■ WHAT IS EXPECTED
Compute how many lines in the records below contain the string "option" and give that number without other output.
━━━━━ ENTRIES PROVIDED
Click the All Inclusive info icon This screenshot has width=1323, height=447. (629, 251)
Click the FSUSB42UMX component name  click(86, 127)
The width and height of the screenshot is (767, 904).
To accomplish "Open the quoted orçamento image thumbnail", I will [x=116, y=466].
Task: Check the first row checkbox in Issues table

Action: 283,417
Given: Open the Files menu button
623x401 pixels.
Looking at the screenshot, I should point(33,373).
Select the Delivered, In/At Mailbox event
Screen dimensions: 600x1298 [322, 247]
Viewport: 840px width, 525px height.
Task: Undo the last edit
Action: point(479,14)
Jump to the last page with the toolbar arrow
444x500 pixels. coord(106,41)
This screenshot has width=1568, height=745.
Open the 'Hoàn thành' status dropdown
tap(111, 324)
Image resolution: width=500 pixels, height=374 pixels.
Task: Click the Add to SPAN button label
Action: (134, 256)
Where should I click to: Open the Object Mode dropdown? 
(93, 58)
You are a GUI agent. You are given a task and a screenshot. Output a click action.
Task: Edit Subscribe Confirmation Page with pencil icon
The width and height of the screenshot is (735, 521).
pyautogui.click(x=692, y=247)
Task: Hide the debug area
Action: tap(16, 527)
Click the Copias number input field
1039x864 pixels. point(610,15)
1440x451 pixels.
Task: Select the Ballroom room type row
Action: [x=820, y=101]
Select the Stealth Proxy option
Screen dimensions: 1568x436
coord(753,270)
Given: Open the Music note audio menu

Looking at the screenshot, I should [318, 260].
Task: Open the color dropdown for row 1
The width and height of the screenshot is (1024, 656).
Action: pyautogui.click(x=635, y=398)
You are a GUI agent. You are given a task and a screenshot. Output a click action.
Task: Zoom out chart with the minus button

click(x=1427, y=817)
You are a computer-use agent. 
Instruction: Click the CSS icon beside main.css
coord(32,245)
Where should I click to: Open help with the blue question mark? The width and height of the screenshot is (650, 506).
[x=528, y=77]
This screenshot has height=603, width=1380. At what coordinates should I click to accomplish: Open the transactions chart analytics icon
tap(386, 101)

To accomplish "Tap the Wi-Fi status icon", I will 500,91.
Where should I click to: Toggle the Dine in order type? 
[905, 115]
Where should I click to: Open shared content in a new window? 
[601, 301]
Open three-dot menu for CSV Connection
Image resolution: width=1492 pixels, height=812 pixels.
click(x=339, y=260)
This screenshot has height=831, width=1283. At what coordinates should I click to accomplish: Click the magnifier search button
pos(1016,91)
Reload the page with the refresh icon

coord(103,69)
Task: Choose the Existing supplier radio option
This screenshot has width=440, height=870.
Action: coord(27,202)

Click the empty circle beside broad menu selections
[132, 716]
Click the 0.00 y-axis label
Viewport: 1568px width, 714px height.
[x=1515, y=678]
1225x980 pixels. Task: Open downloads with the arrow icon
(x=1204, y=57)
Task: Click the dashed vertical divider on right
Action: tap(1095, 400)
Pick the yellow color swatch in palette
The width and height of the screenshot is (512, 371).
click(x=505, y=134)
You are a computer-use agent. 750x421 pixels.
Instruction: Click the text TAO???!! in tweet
━━━━━━━━━━
■ SOLUTION TO THE PROBLEM
2